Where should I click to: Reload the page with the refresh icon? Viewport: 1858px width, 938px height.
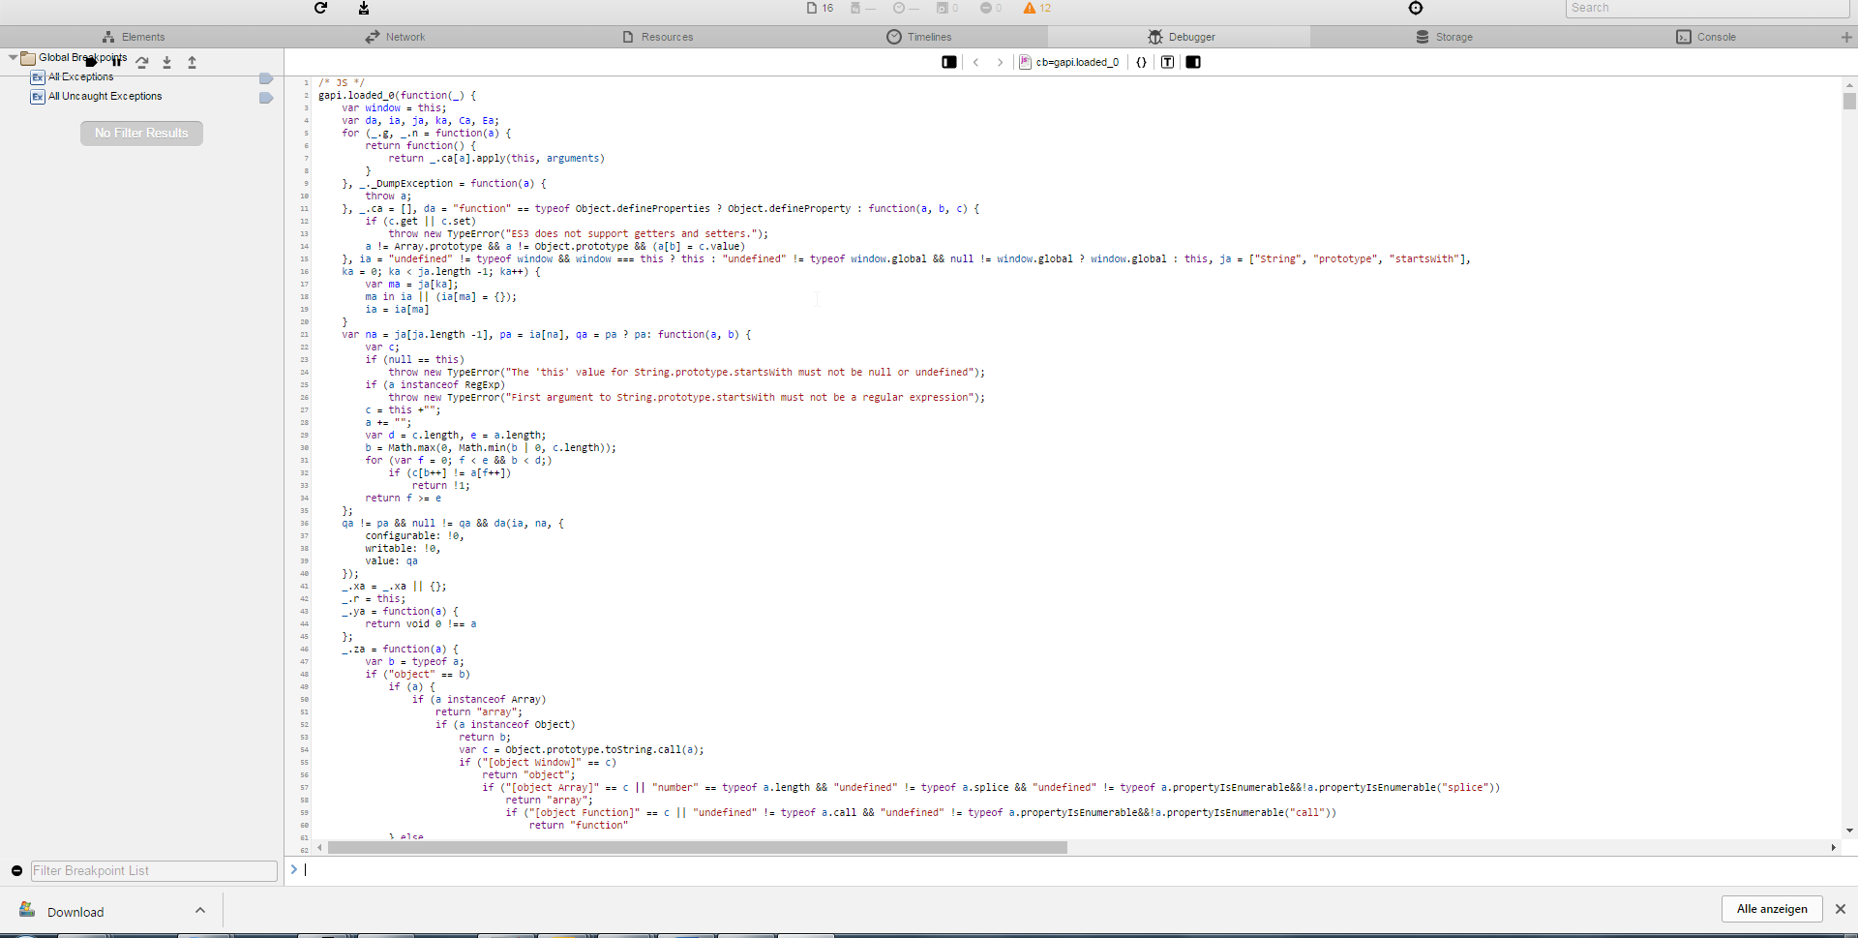[x=321, y=8]
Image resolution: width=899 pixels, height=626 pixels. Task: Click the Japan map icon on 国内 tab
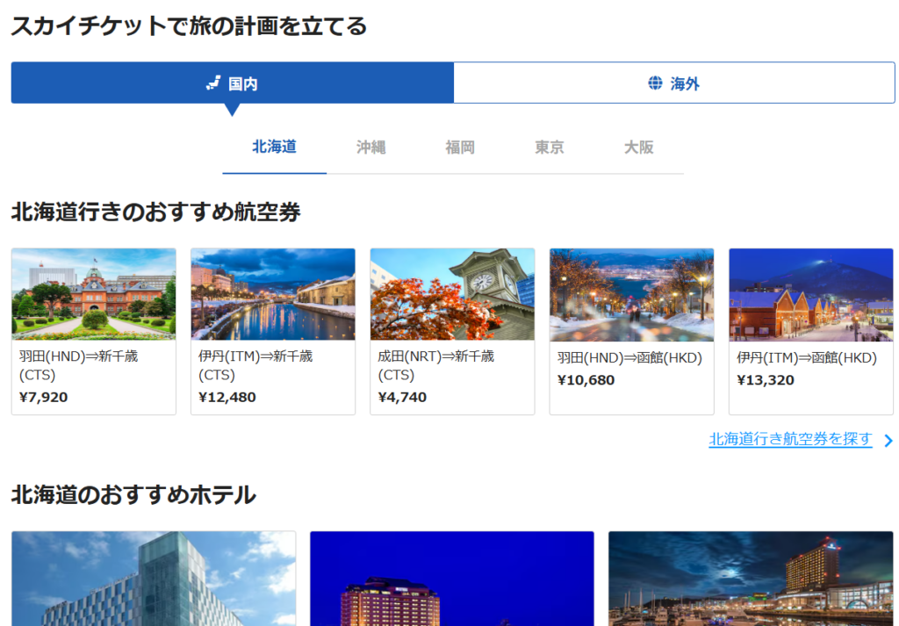(x=213, y=83)
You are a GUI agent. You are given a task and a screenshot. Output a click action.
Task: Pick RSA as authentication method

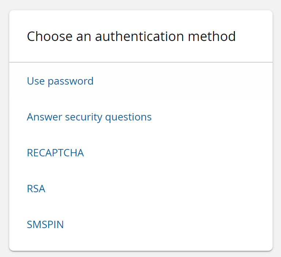coord(36,189)
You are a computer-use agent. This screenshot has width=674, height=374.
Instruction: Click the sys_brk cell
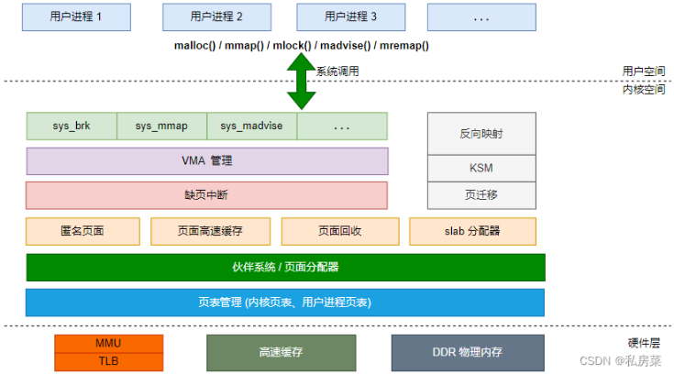[x=72, y=126]
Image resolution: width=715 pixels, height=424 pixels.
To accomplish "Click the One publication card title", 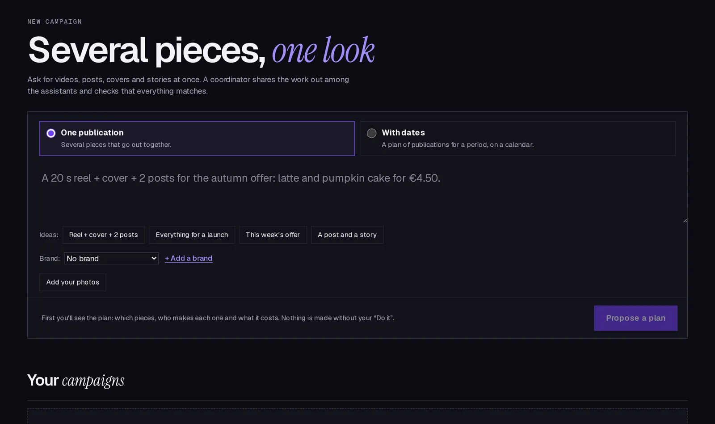I will click(92, 133).
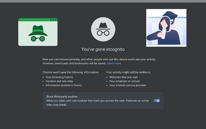Click the "You've gone incognito" heading
This screenshot has width=206, height=129.
coord(103,49)
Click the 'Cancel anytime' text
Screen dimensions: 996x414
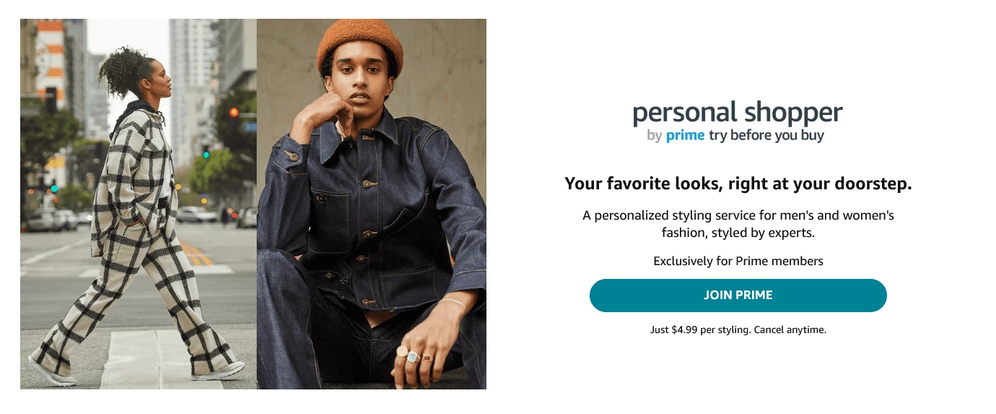[790, 329]
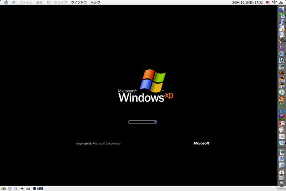Open the ドライブ menu
Screen dimensions: 286x191
(x=61, y=2)
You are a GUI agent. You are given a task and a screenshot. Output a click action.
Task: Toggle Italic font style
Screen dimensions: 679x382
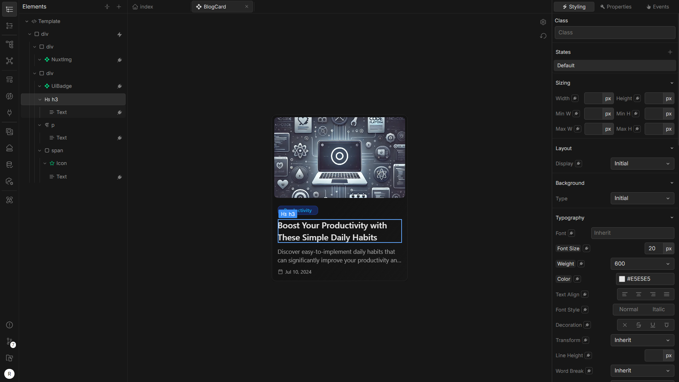tap(658, 309)
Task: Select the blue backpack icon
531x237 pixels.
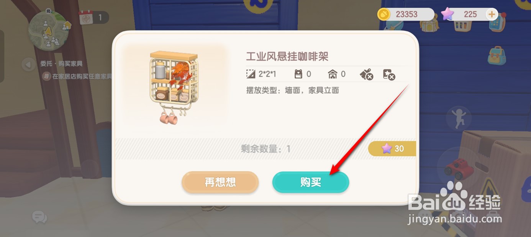Action: (x=497, y=55)
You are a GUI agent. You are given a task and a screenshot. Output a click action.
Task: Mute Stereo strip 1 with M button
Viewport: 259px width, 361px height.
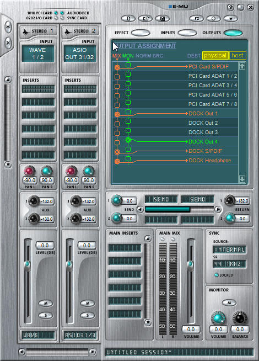(x=46, y=304)
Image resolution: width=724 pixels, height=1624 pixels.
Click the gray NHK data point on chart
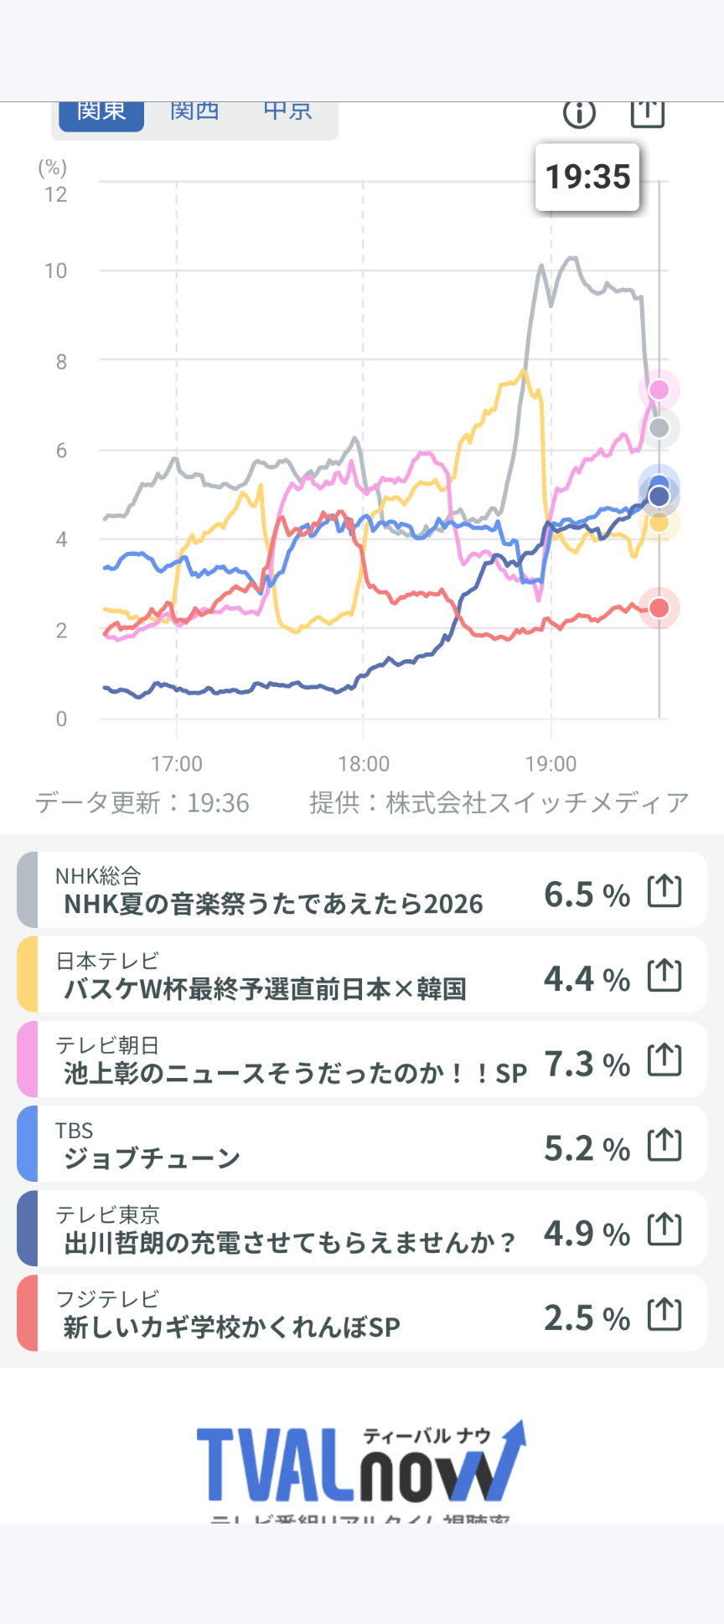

══════

WHAT YOU HAVE TO DO: The first line of the listing through the line with "You are a computer-use": repeat exactly that span and nothing more, skipping pictures.

SOLUTION FOR THIS PROBLEM:
Where should I click to: Reload the page with the refresh icon? Viewport: 1858px width, 938px height.
[x=321, y=8]
Image resolution: width=899 pixels, height=626 pixels. Task: Click the Japan map icon on 国内 tab
(x=213, y=83)
You are a GUI agent. You are given a task and a screenshot. Output a click action.
Task: Pick RSA as authentication method

coord(36,189)
You are a computer-use agent. This screenshot has width=674, height=374.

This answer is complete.